Trump Unravelling the Regulatory State

Trump Reduces Regulations Reuters
Reuters

President Trump, with a Republican Congress, plans to unravel the “administrative state.” The President and Congress have delayed, suspended, or revoked more than 90 federal regulations.

Republicans adopted the Congressional Review Act during the Clinton administration. Congressional review allows Congress to revoke regulations within 60 days of the rule’s proposal. Congress already eliminated three Obama regulations in the last month — removing restrictions on coal extraction, on oil and gas exploration, and eliminating a Social Security Administration provision that would limit disability insurance and Supplemental Security Income recipients’ right to purchase firearms.

Congress plans to rescind several more rules in the coming weeks.

Stephen K. Bannon, Trump’s chief strategist, referred to this plan as the “deconstruction of the administrative state.”

President Trump ordered a full regulatory freeze, directing agencies that regulations unecessary to remove them.
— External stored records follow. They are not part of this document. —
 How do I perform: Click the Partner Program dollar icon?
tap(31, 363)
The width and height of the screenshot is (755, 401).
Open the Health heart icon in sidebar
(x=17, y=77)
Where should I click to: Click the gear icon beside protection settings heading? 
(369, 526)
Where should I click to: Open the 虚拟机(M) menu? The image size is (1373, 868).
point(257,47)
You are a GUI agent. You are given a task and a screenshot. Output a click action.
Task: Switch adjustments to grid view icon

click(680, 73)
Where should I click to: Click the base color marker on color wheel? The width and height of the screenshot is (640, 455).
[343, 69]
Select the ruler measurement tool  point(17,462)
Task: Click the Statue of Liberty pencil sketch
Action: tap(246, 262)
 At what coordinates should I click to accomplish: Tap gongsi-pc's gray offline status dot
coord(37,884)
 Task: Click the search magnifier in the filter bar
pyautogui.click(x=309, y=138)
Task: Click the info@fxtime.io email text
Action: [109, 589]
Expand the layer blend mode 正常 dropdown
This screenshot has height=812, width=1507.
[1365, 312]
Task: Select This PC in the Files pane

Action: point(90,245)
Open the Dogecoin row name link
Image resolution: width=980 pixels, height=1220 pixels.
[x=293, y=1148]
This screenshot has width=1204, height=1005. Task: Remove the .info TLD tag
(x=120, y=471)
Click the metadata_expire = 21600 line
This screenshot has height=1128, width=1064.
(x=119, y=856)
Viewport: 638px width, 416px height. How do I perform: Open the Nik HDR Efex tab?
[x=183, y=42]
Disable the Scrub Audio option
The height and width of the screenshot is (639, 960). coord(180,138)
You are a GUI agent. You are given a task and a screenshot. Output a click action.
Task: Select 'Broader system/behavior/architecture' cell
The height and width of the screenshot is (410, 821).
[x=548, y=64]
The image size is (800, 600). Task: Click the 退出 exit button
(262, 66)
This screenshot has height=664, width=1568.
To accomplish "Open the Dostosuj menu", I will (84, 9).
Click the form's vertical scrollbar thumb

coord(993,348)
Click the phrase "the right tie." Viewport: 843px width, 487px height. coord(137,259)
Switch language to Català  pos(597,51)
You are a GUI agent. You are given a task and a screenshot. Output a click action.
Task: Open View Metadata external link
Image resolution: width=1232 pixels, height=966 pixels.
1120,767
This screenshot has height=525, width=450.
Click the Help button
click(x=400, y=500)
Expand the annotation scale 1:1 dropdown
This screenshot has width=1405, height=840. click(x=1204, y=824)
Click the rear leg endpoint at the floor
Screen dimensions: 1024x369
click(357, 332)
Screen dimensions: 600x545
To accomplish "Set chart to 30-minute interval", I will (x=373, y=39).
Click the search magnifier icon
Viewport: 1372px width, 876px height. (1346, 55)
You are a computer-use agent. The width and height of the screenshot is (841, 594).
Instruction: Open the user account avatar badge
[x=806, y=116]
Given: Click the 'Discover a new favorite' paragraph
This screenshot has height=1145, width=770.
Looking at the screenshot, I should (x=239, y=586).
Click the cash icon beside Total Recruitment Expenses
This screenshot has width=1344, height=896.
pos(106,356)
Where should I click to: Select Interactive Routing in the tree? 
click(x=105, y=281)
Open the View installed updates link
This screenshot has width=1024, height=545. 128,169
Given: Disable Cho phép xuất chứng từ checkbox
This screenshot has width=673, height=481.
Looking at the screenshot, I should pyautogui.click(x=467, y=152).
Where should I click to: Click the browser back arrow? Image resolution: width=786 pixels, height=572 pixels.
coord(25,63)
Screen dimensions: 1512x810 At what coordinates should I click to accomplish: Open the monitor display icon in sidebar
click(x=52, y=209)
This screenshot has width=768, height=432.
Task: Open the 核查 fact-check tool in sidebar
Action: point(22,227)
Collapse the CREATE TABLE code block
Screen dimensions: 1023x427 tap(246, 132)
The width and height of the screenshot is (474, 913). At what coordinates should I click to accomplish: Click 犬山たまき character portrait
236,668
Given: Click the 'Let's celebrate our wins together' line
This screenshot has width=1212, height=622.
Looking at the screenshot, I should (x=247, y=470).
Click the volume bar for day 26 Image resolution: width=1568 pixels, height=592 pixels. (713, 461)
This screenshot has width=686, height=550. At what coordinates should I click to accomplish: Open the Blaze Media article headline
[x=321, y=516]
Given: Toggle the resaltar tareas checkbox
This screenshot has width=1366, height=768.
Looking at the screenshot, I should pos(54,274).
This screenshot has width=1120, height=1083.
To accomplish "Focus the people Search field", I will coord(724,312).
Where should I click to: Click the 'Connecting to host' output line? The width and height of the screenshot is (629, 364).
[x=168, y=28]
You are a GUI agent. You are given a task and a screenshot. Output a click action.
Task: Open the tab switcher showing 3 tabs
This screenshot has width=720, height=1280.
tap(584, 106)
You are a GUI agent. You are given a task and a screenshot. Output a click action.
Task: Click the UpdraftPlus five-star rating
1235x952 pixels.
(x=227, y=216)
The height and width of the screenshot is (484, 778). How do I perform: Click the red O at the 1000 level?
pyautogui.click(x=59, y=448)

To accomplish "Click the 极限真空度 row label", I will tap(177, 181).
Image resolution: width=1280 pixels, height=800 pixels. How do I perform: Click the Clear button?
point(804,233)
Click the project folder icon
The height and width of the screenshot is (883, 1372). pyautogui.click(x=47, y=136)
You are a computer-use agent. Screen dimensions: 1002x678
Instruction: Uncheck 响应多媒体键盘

Trump directed executive agencies to revoke two regulations for every new regulation proposed.

Curtis Copeland, a scholar on the regulatory state, said, “By any empirical measure, it is a level of activity that has never been seen. It is unprecedented.”

Executive agencies are removing regulations that impede the growth of the industries they regulate. Industry members complained about an Interior Department rule that altered the way companies pay royalties for oil, gas, and coal extracted from federal lands. The Interior Department responded five days later and said they would suspend the rule. “We agree you have raised serious questions,” the agency’s response letter said.

The Federal Communications Commission (FCC), under Republican leadership, will eliminate regulations not subject to congressional review. The FCC already voted to halt new regulations on data security for the telecom industry. Ajit Pai, as chairman of the FCC, plans to rescind the Net Neutrality order, which regulates the Internet as a public monopoly.

President Trump said in his address to Congress that this is “a historic effort to massively reduce job-crushing regulations.”